Mi profesor de inglés
Paseo por el parque con mi pequeño hijo y paro el cochecito para que se divierta mirando a un señor que tira una pelota de tenis a su perro. El animal es un perro de raza Collie, que una y otra vez corre a buscarla y la trae moviendo satisfecho el rabo. Y lo reconocí.
Mi inolvidable profesor de inglés. Mi primer amor de quinceañera: por él, mi organismo despertó a los primeros fulgores, esos que recorren el cuerpo e inquietan los pezones en esas edades.
Tiene las sienes con mechones blancos, tal vez algunos kilos de más, pero sigue con la columna firme que le da ese aire de distinción.
Ahora se vuelve hacía mí, pero no me reconoce.
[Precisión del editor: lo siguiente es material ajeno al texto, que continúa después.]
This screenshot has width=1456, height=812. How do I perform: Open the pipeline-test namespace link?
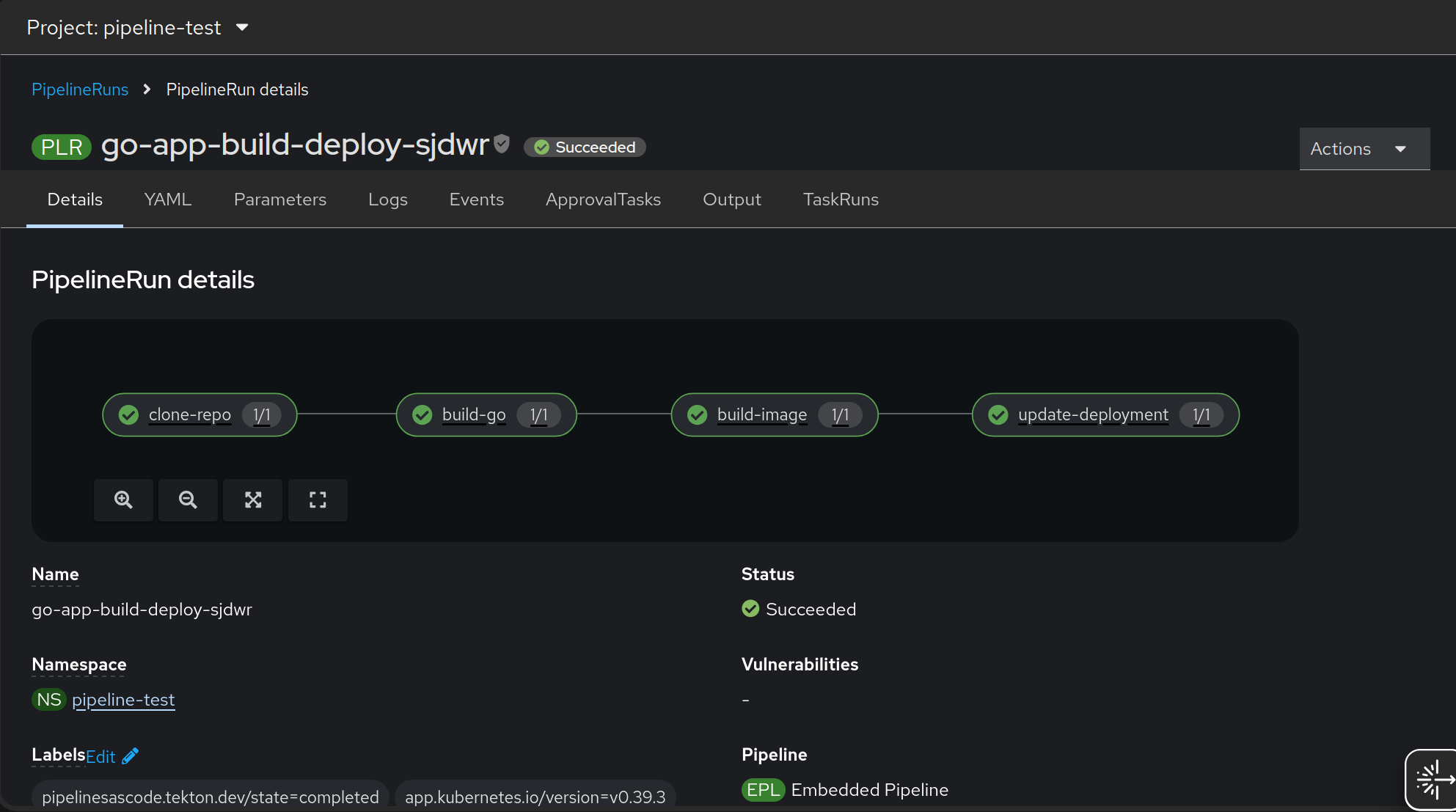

Sigue teniendo ese andar pausado, sereno. Parecía un gato al entrar al aula, observando, controlando en esos breves pasos, entre la puerta y el escritorio, quién faltaba, quién no había estudiado.
Me pidió que me quedara después de clase a preparar el examen de recuperación. Aún recuerdo su fragancia, Old Spice, y el vértigo que sentía al olerlo. Es el perfume que siempre obsequio a Renato en el día de su cumpleaños.
Un día faltó mi compañero. Y fue el profesor quien se sentó a mi lado para repasar los verbos. Sentí que me faltaba el aire y me puse a llorar de vergüenza pensando que escucharía a mi corazón enloquecido.
Me consoló. Mientras su mano, con una tibieza que alimentaba mi confusión, despejaba el cabello que cubría mi rostro, con los dedos de su otra mano quitaba mis continuas lágrimas.
Nos miramos. Sus ojos se detuvieron en mis labios. Y lo comprendió. El asombro divertido afloró en sus pupilas y en la comisura de su boca. Y me besó dulcemente en la frente.
Debo tener parecida edad que él tendría entonces. Pude acercarme, saludarlo, pero no lo hice. Quería seguir soñando con él.»